Le juge impose une sentence de 42 mois de pénitencier concurrents pour les accusations de contacts et d’agression sexuelle et une peine de huit mois consécutifs pour la possession d’images intimes de la victime, dont l’identité est protégée par une ordonnance de non-publication.
La procureure de la Couronne Me Marie-Pierre Chicoine-Côté, réclamait une peine de sept ans de prison tandis que l’avocat de l’accusé, Me Hugo Caissy, plaidait pour une sentence de deux ans moins un jour dans la collectivité. « Je ne partage pas cet avis qui n’est pas conforme aux objectifs d’imposition de la peine. Il y a de nombreuses circonstances aggravantes comme le lien d’autorité, la longue période des gestes et leurs fréquences », a mentionné le juge.
Début des agressions
Selon la trame des événements admise par l’accusé, les agressions ont débuté en 2016 alors que la plaignante avait 15 ans et l’accusé 54. À l’été 2015, la victime a placé un cheval en pension chez l’accusé qui est propriétaire de l’écurie Le rêve du cheval à Saint-Fabien. Les premiers attouchements ont eu lieu le 23 juin 2016 au retour d’un gymkhana à Dégelis alors que la victime a couché chez l’accusé. Ensuite, il y a eu une fellation et une première relation sexuelle complète en septembre 2016.

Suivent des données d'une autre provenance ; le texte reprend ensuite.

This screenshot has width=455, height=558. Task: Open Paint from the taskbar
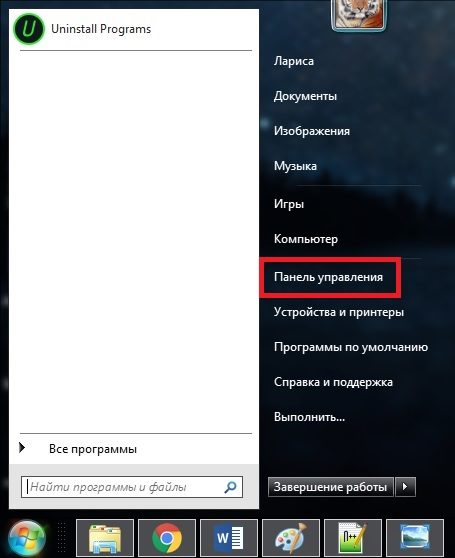click(x=291, y=538)

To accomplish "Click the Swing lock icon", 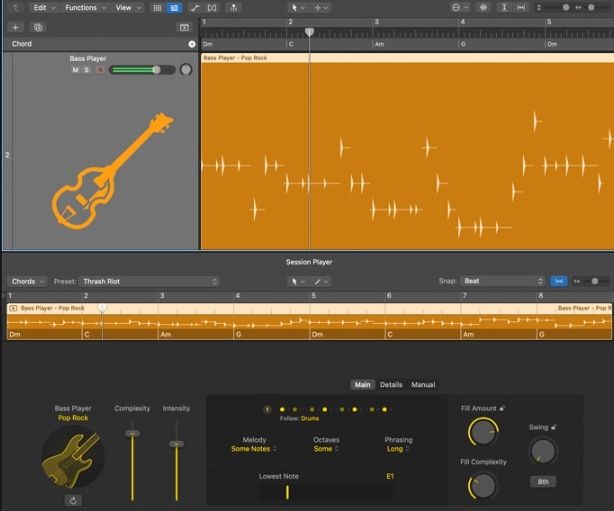I will click(553, 427).
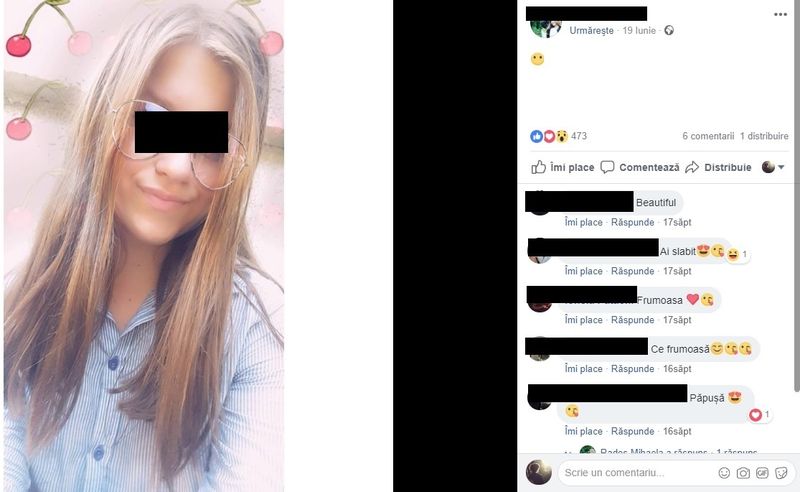The width and height of the screenshot is (800, 492).
Task: Expand the profile selector dropdown arrow
Action: [781, 167]
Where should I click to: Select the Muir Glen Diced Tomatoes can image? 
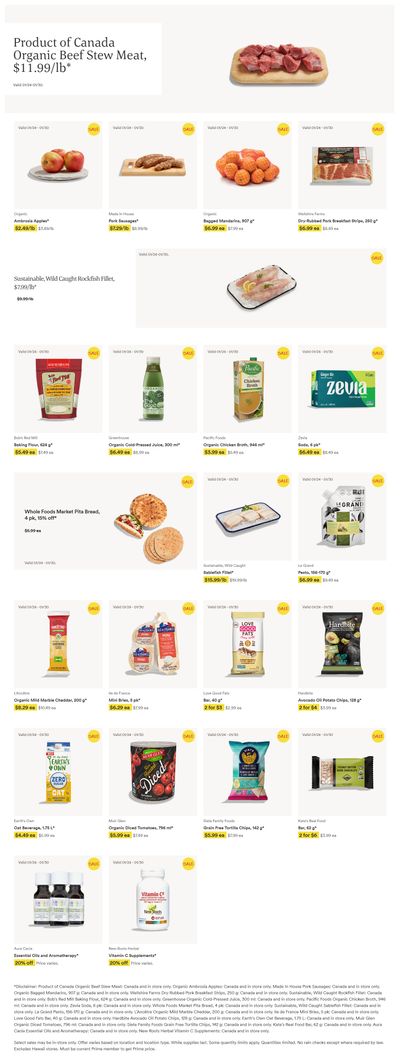153,771
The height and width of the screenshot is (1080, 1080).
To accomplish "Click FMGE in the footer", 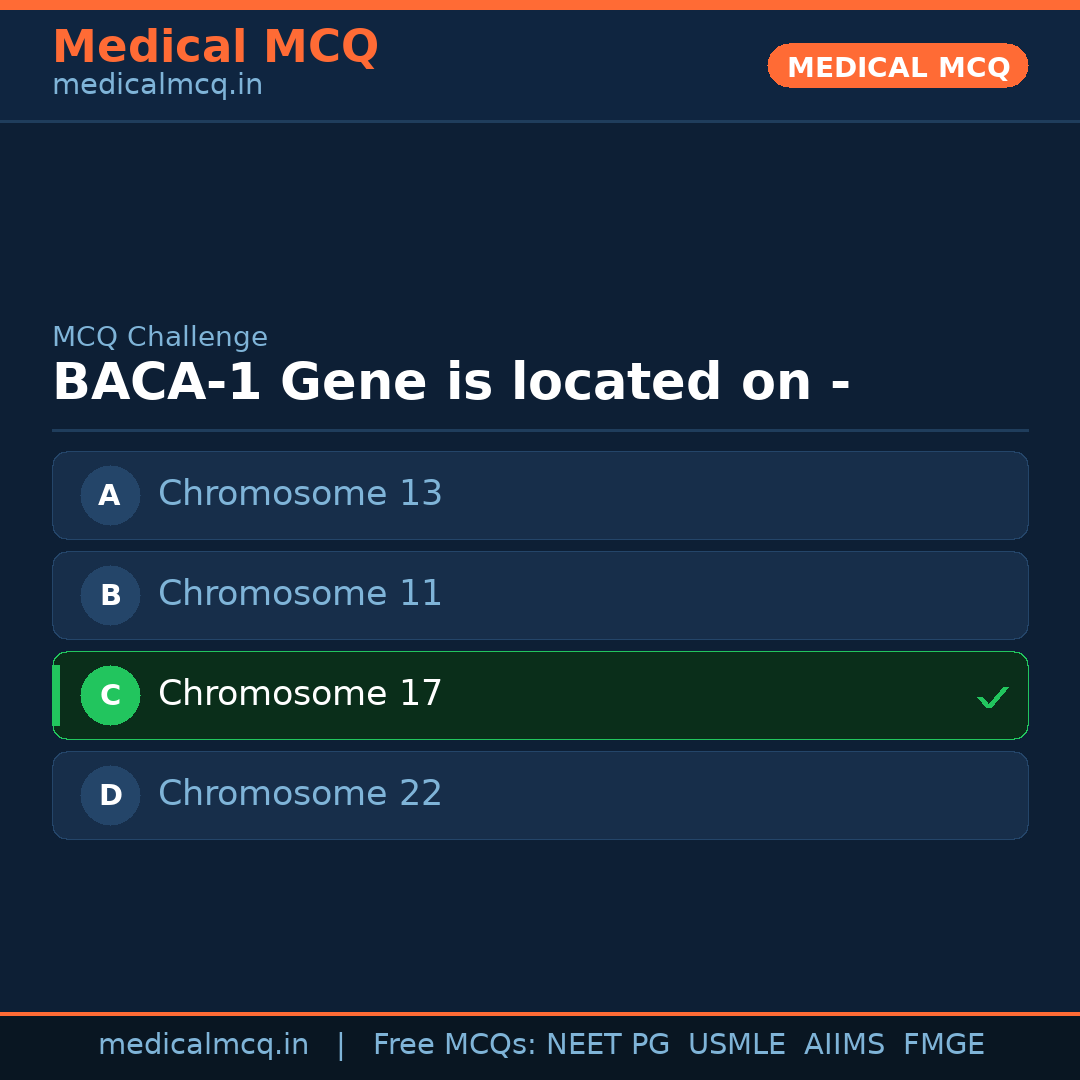I will 943,1045.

Plusieurs contacts sexuels ont suivi jusqu’en avril 2019. « La première relation sexuelle complète a eu lieu lorsque la victime avait 15 ans et elles se sont poursuivies jusqu’à ses 18 ans. L’accusé invoque le consentement de la victime. Il minimise sa responsabilité et il nie l’abus de confiance. Même s’il a reconnu sa responsabilité le 15 janvier 2026, il n’a fait aucune démarche thérapeutique », a rappelé le juge dans sa décision.
Perte de son adolescence
La victime a témoigné au stade des représentations sur sentence. Elle a mentionné avoir perdu son adolescence. « Je ne souhaite pas ça à personne. Le pire, c’est la reconstruction. J’ai de la misère à faire confiance aux autres. J’aurais aimé vivre une adolescence sans aucune influence ».

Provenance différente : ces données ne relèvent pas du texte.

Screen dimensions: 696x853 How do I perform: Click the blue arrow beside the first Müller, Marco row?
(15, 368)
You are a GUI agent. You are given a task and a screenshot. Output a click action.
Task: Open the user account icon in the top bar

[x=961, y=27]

Une grande différence d’âge
Le juge a expliqué son analyse. « C’est un crime objectivement très grave. Il y a plusieurs éléments perturbants. Il a profité de cette différence d’âge pour abuser de la victime. Les gestes sexuels sont fréquents et nombreux, et ce pendant trois ans. Les gestes sont planifiés. Il y a eu une relation sexuelle en présence d’une amie mineure de la victime.

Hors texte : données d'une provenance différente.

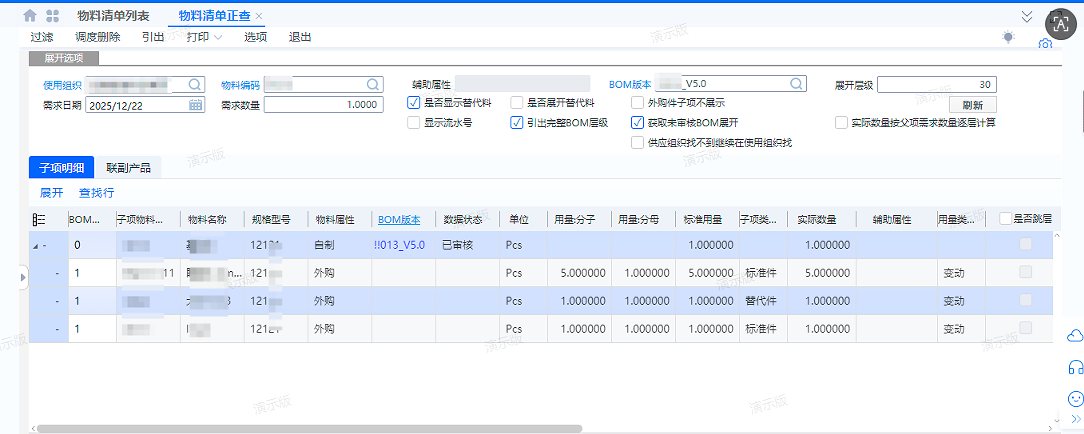Viewport: 1084px width, 434px height.
Task: Collapse the level 0 BOM tree row
Action: [x=35, y=245]
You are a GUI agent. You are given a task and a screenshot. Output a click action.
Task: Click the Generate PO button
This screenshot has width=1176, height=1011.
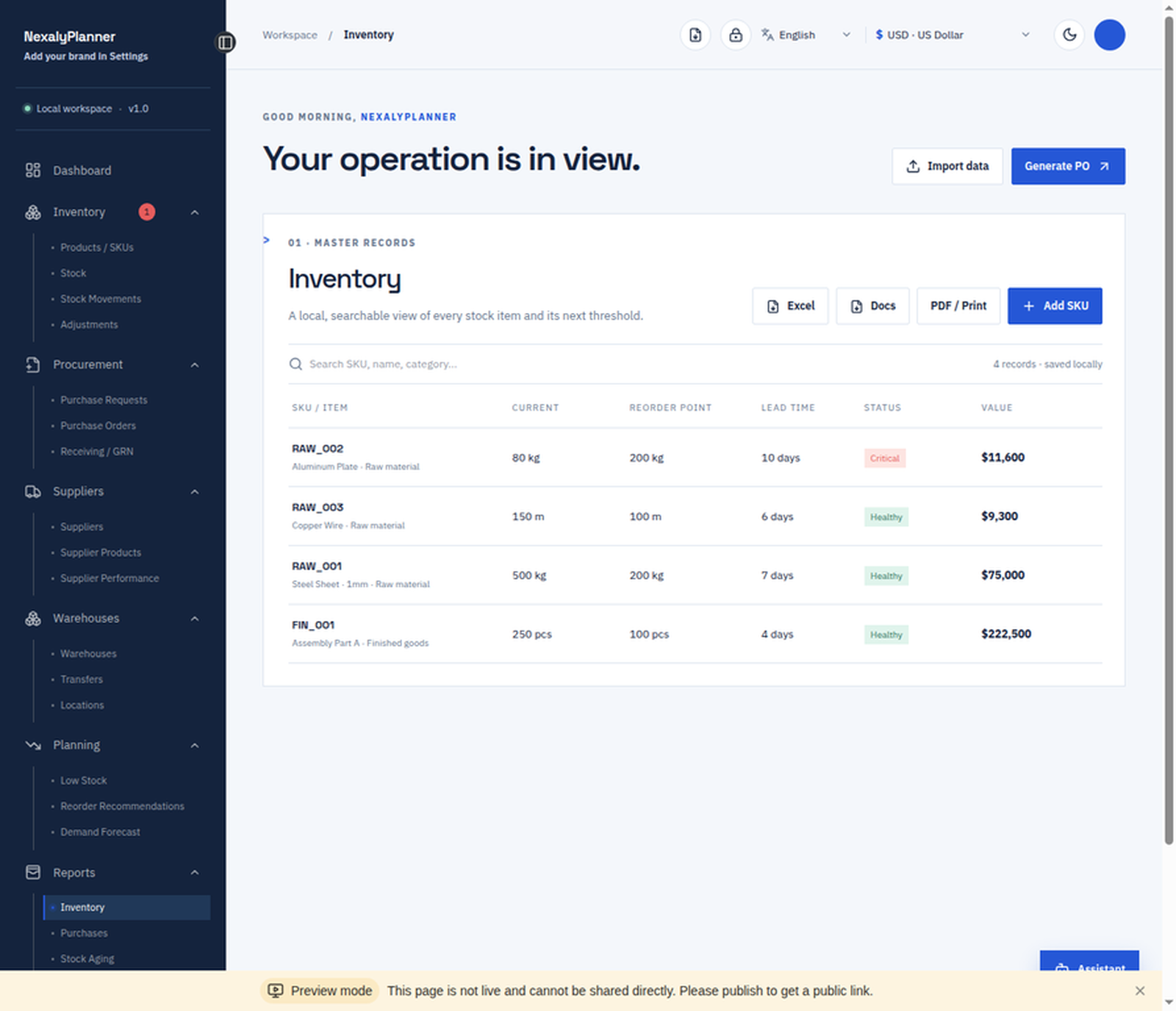[1068, 166]
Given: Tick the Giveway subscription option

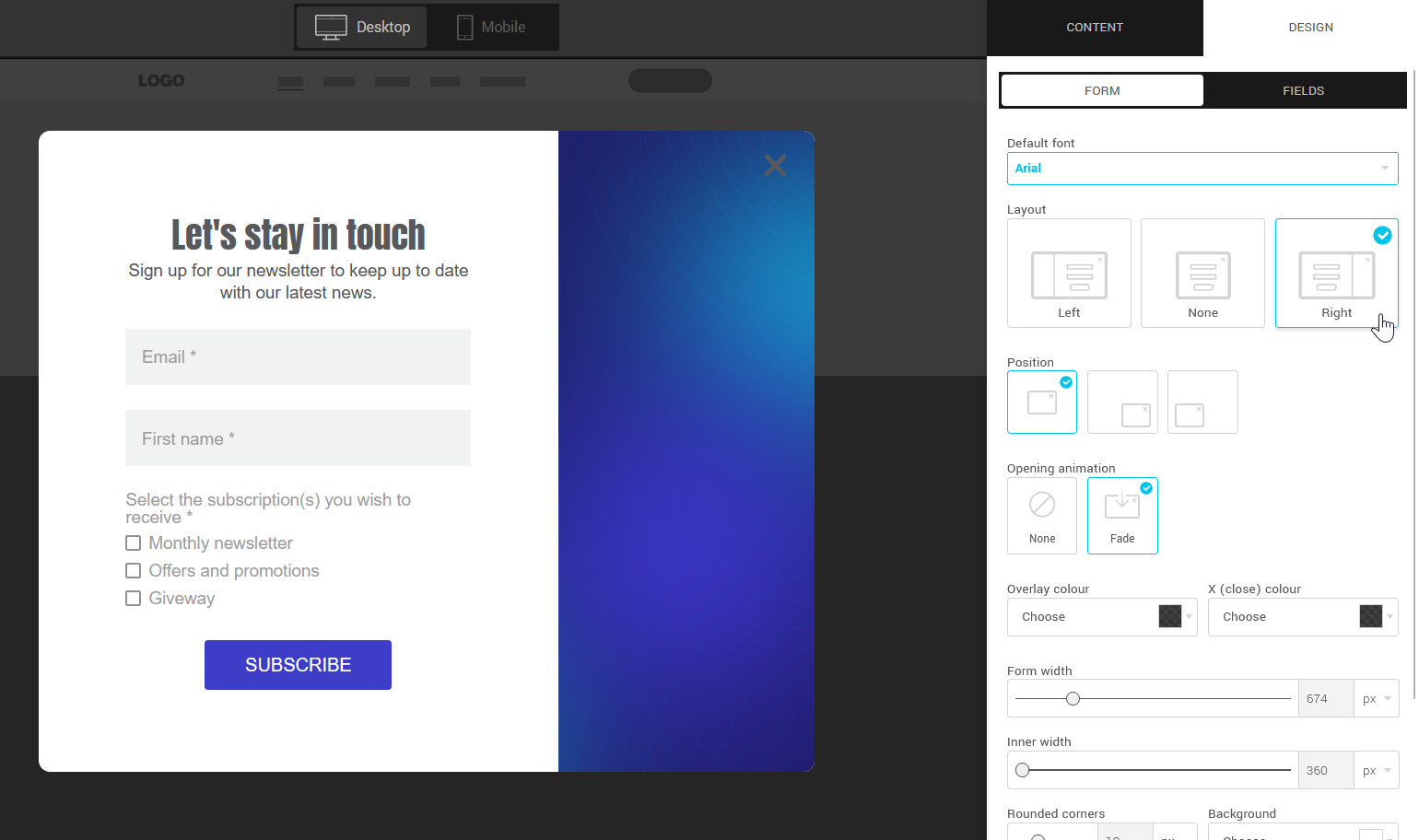Looking at the screenshot, I should pos(133,599).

L’accusé à garder des photos sexuelles de la plaignante pendant une longue période. Il recommence même à avoir des rapports sexuels avec la victime après avoir été rencontré par les policiers ».
Comme facteurs atténuants, le juge souligne le plaidoyer de culpabilité avant le procès, l’absence d’antécédent judiciaire de l’accusé et le faible risque de récidive.
La peine comprend également une interdiction de posséder des armes de 10 ans à compter de sa libération, un prélèvement d’ADN pour analyse génétique et l’inscription au registre des délinquants sexuels pour 20 ans.